Andy Laperriere wrote an interesting article a few days ago in the WSJ about the problem with having Federal Reserve interest rates below inflation rates.
The article does a good (but not great) job not explaining the problems with 'cheap money.'
My favorite line from the article is the following: "Prosperity does not come from spending; it comes from work, saving and investment."
My least favorite line from the article is: "But saving is deferred consumption—people save to earn a return so that they may consume more in the future (say, for retirement or a major purchase)."
The problem is that if we call 'saving' by the name 'deferred consumption,' then we are still living in a fantasy world in which 'consumption' drives the economy.
Work (and the fuels/powerplants that help generate mechanical and electrical work) drives the economy.
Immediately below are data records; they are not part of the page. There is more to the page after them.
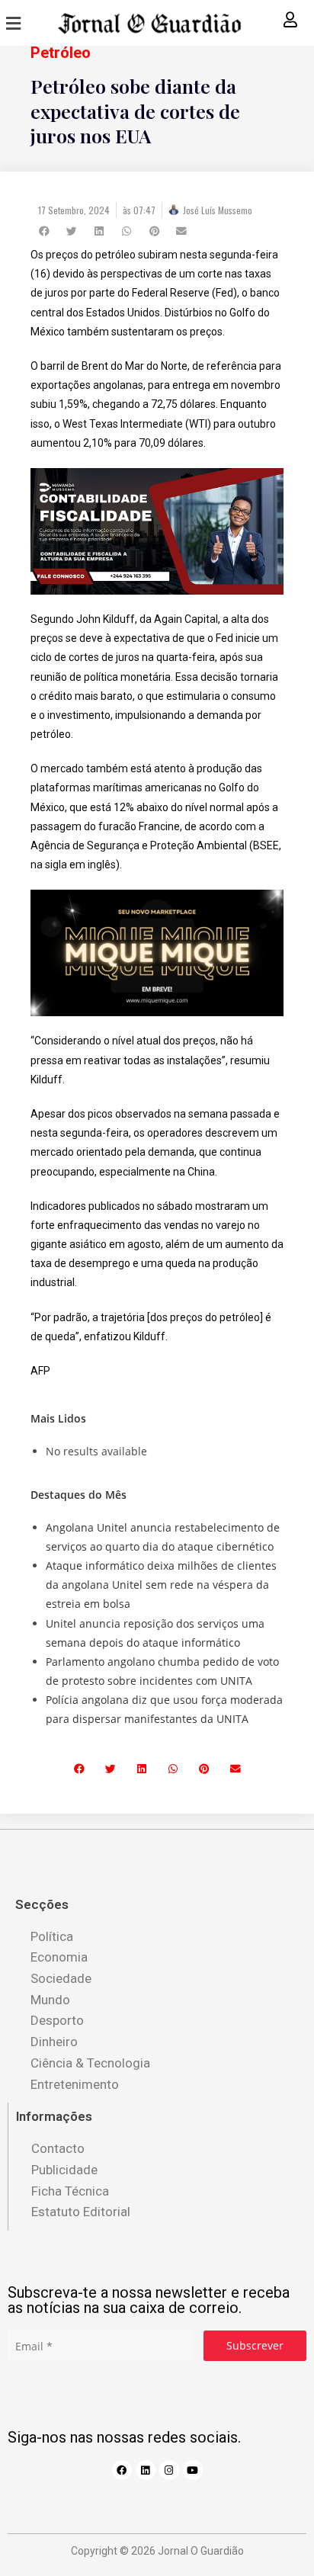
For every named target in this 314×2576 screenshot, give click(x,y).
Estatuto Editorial (80, 2211)
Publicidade (64, 2169)
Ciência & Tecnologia (90, 2063)
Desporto (57, 2020)
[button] (8, 22)
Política (51, 1936)
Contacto (58, 2148)
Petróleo (60, 52)
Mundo (50, 1999)
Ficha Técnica (70, 2191)
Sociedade (60, 1978)
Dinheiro (54, 2041)
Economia (59, 1957)
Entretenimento (74, 2084)
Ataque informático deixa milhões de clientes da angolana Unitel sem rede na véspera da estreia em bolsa (161, 1584)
The point of investing and the point of saving is to increase the amount of work that we can generate in the future.
The point of consumption (such as a buying a nicer house) is to show off to others that you've got want it takes to thrive and to grow. It's like the peacock's feathers. They have their purpose, but the peacock's feather's don't drive the 'peacock' economy. What drives the natural economy of peacock is the seeds, grains, nuts and insects that they eat.
For peacocks, there needs to be balance between growing muscles to help them forage and growing feathers to help them mate.
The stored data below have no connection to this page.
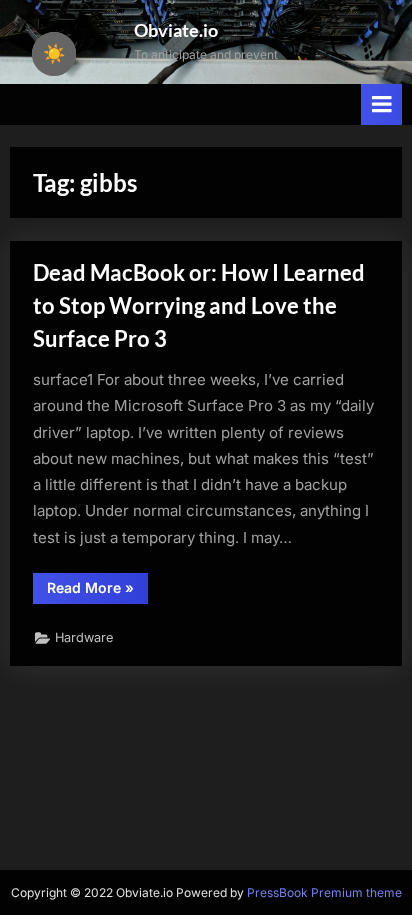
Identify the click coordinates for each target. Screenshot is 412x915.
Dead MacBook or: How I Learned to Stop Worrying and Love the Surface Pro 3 (199, 305)
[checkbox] (54, 54)
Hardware (84, 637)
Remember that when you invest money, that money still goes to a business. The difference between investing and consumption is that, when you invest, on average you see a positive return on that investment. And from that return on investment, you can spend some of the money on luxuries and re-invest the rest of the money.
This is the only long-term strategy for growing wealth (i.e. work).
The problem is that people like Ben Bernanke is making it tough for people to save and to invest their money. He's trying to get us to consume luxuries, and hence to waste our money. It's as if his goal is a 'steady-state' economy. It's as if he doesn't want real growth of the economy...just the feeling of growing because of inflation.
For example, he gave a speech last week saying, [paraphrase] "Don't worry about people trying to save because they invest in companies...so it doesn't matter if the Federal Reserve keeps interest rates low."
This is a misleading argument because low Federal Reserve interest rates are keeping down company bonds, and hence a company can go into the bond market rather than the stock market for new investment.
In the end, low Federal Reserve interest rates cause low growth. There's no way around it. If we want growth, we need saving and investment, and this will only come when the Federal Reserve raises interest rates.